# [Task goal]
The material below holds pictures; leave them out, and copy exactly, and only, the lines from the one with "331 (428, 2364)" through the last.
Segment Open
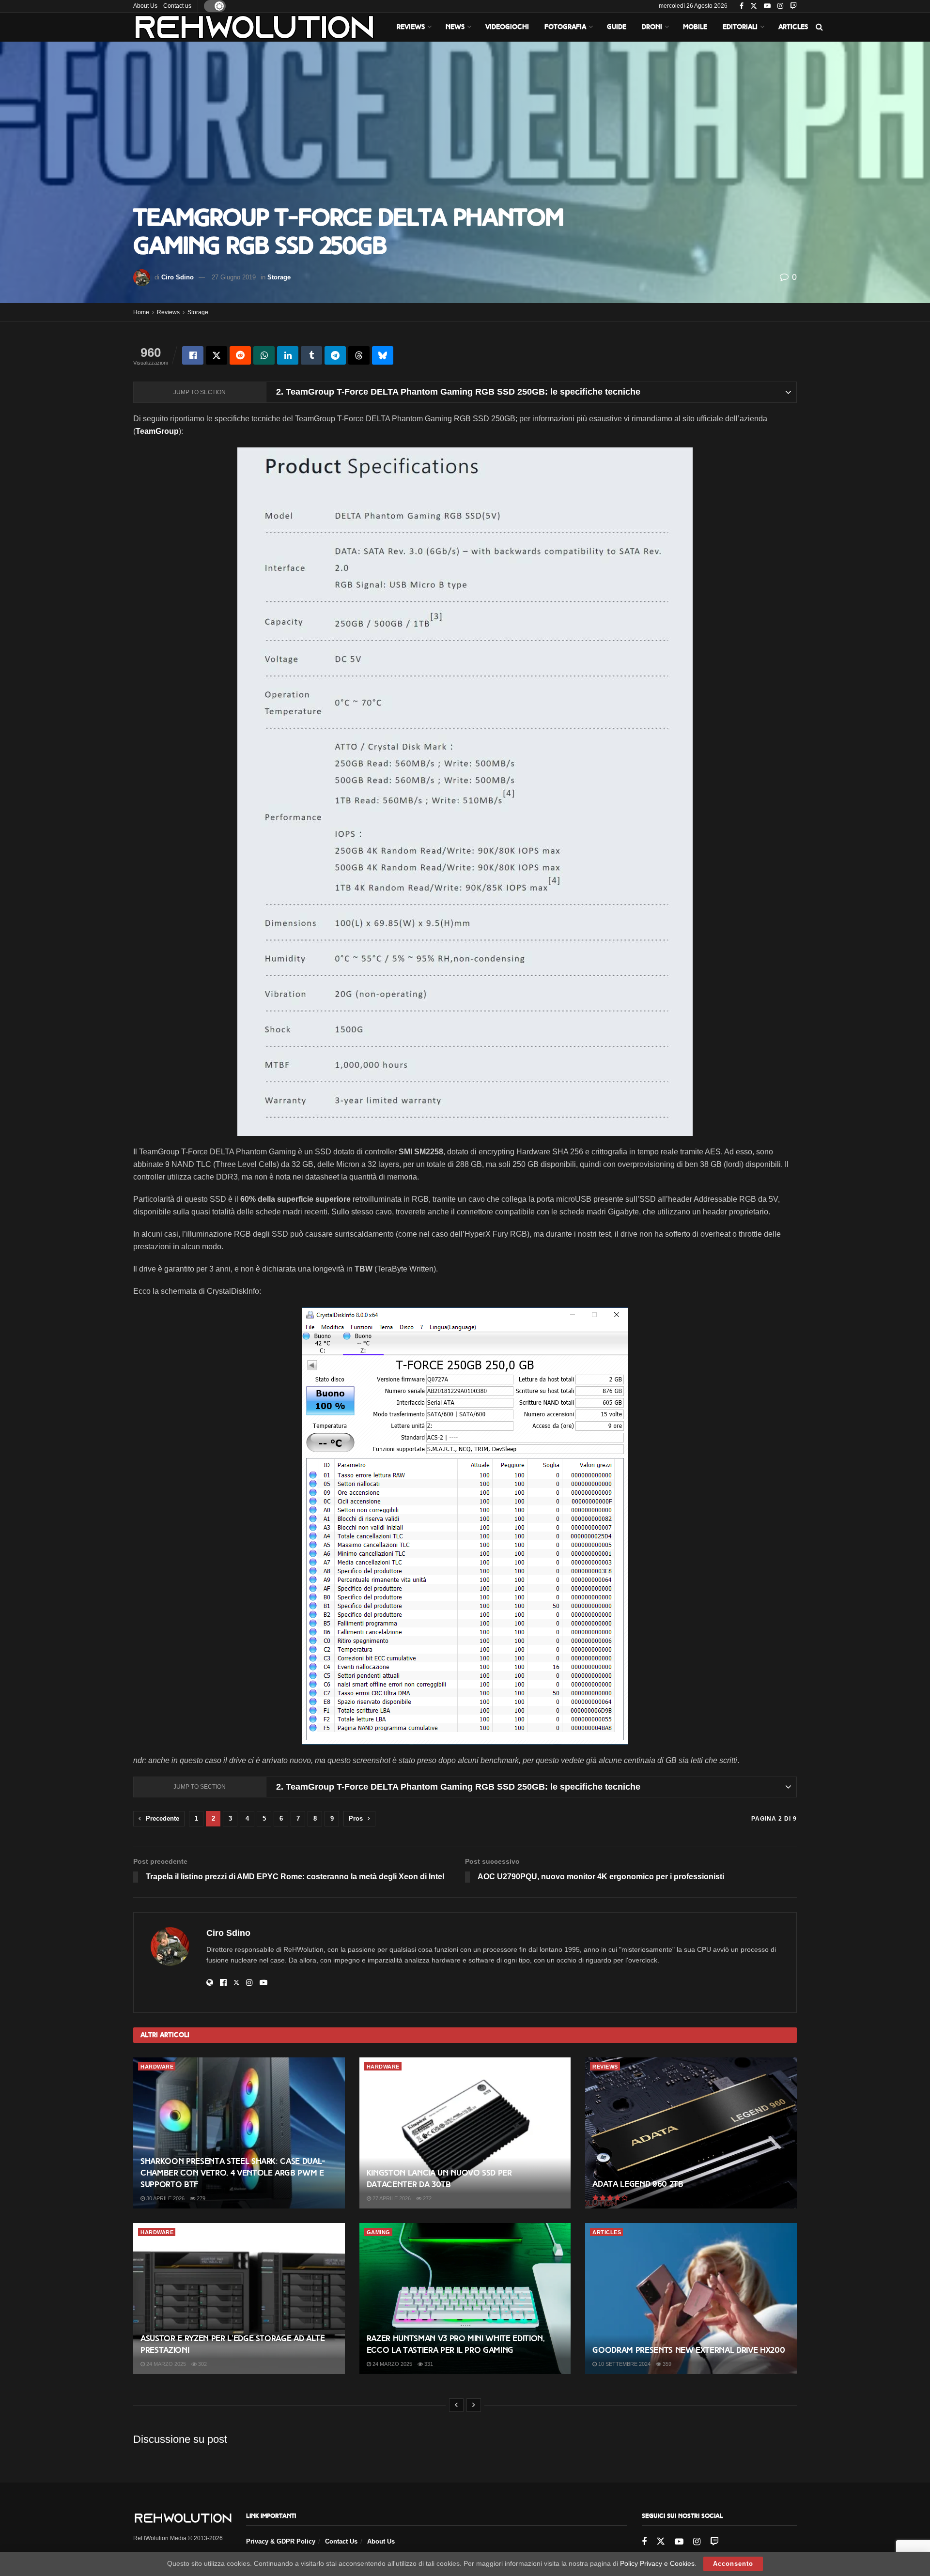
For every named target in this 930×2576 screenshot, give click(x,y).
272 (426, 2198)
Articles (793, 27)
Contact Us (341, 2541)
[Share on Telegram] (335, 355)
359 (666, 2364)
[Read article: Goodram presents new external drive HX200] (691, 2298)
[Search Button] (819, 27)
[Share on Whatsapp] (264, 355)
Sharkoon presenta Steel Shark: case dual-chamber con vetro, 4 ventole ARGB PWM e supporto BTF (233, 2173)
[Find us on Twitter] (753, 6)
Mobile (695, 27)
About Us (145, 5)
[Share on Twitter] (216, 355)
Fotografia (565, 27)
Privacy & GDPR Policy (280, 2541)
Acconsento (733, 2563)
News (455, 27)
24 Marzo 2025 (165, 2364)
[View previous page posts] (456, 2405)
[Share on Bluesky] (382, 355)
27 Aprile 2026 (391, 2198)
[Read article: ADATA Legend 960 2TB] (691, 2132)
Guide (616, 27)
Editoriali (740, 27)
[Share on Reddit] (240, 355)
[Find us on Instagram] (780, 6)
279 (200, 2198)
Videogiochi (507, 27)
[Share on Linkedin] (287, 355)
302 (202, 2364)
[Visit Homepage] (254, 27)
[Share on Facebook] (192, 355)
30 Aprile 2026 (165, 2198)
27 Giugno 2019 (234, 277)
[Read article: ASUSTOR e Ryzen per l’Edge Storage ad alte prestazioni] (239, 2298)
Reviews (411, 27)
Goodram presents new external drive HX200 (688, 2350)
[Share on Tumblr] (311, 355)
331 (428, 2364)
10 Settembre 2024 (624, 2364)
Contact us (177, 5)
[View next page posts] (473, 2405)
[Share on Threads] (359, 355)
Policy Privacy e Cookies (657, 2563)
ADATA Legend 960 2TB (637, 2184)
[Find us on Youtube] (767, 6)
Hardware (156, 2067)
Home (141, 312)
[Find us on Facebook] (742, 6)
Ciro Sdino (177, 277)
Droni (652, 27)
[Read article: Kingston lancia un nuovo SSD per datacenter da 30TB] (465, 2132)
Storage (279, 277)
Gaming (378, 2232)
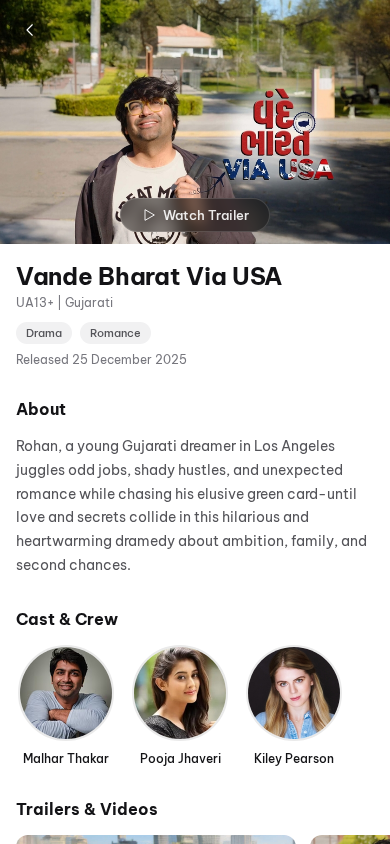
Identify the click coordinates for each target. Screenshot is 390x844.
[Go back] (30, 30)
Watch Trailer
Segment Closed
# [Exercise output]
331 (428, 2364)
10 Settembre 2024 (624, 2364)
Contact us (177, 5)
[View next page posts] (473, 2405)
[Share on Threads] (359, 355)
Policy Privacy e Cookies (657, 2563)
ADATA Legend 960 2TB (637, 2184)
[Find us on Youtube] (767, 6)
Hardware (156, 2067)
Home (141, 312)
[Find us on Facebook] (742, 6)
Ciro Sdino (177, 277)
Droni (652, 27)
[Read article: Kingston lancia un nuovo SSD per datacenter da 30TB] (465, 2132)
Storage (279, 277)
Gaming (378, 2232)
Identify the click coordinates for each target. Screenshot is 390x844.
[Go back] (30, 30)
Watch Trailer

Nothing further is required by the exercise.